The worlds we live in
I lead a sheltered life. There is no doubt about it. All you have to do is to read over your comments on this blog and the forum, and you know the kind of company I am privileged to keep. And that is to say nothing about the continued effect that God's words in Heavenletters have had on me.
Remember the beautiful email from Japan and what great inspiration it is! What response could there be to that email but a loving appreciative one?
Alas, it could hit someone's buttons to the degree that he or she would write in and call us an unkind word for thinking there is a God and then go on in detail to indict religion, and, in the same breath, dismiss the lady from Japan for probably not even being of a certain religion.
The emotions of the person who wrote in were true. The person is suffering and is absolutely sincere.
I can thank the writer for making it so clear to me that each of us lives in a world of our own individual perception. I'm not sure that this is what God means when He says we create the world. It could be. Certainly the frightened world this person lives in is of his or her own making. It isn't the world you and I live in, and yet it is the writer's reality. And, like the rest of us, the writer has a mind set that likely doesn't allow for much listening to another point of view.
You know the subject of this blog entry is not religion, and this blog entry is not meant to stir up comments regarding religion in general or specific, pro or con. Certainly, God Himself needs no defense.
I try to think of the compassion that God would express to this person. Beyond compassion. I suppose God would send love. Bless the person. And have confidence that the person will emerge from the deep dark forest into bright sunlight.
I know it is not for me to write back. I know better. Compassion, understanding, and love expressed from me wouldn't mean anything to the writer. It might even add fuel to the fire.
So silently I thank this writer too for helping me to see that I am not quite so reactive as I used to be.
I would so like to be done with ego. Ego has its way with me too often, and, yet, maybe, there is a little crumbling of it.

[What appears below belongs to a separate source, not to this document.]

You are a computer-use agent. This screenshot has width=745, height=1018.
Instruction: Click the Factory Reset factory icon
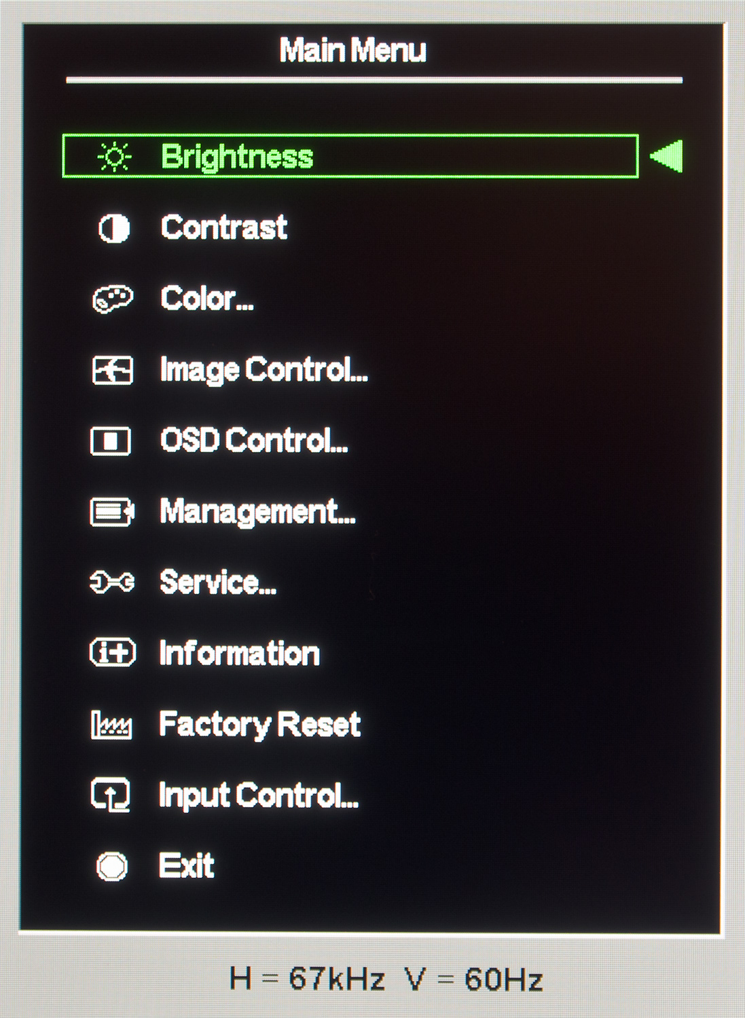pos(111,724)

Or is that my ego speaking, or I wouldn't even mention it? Hmm.
Comments
Perfectly handled Senora.
Personally I see no harm in having ego, so long as it doesn't cross over to egocentrism or narcicism. One can have an ego and love God at the same time. For if we are God's creation, then God himself has created us such. Hence there is no need in denying ourselves what is so innate to us. Mankind has been punished over the centuries precisely because we've been trying too hard to supress our inclinations. It is the balance of those inclinations that God desires, not the elimination of those inclinations. For if we are indeed true to ourselves, we cannot but admit that too much of the good is the same as too much of the bad.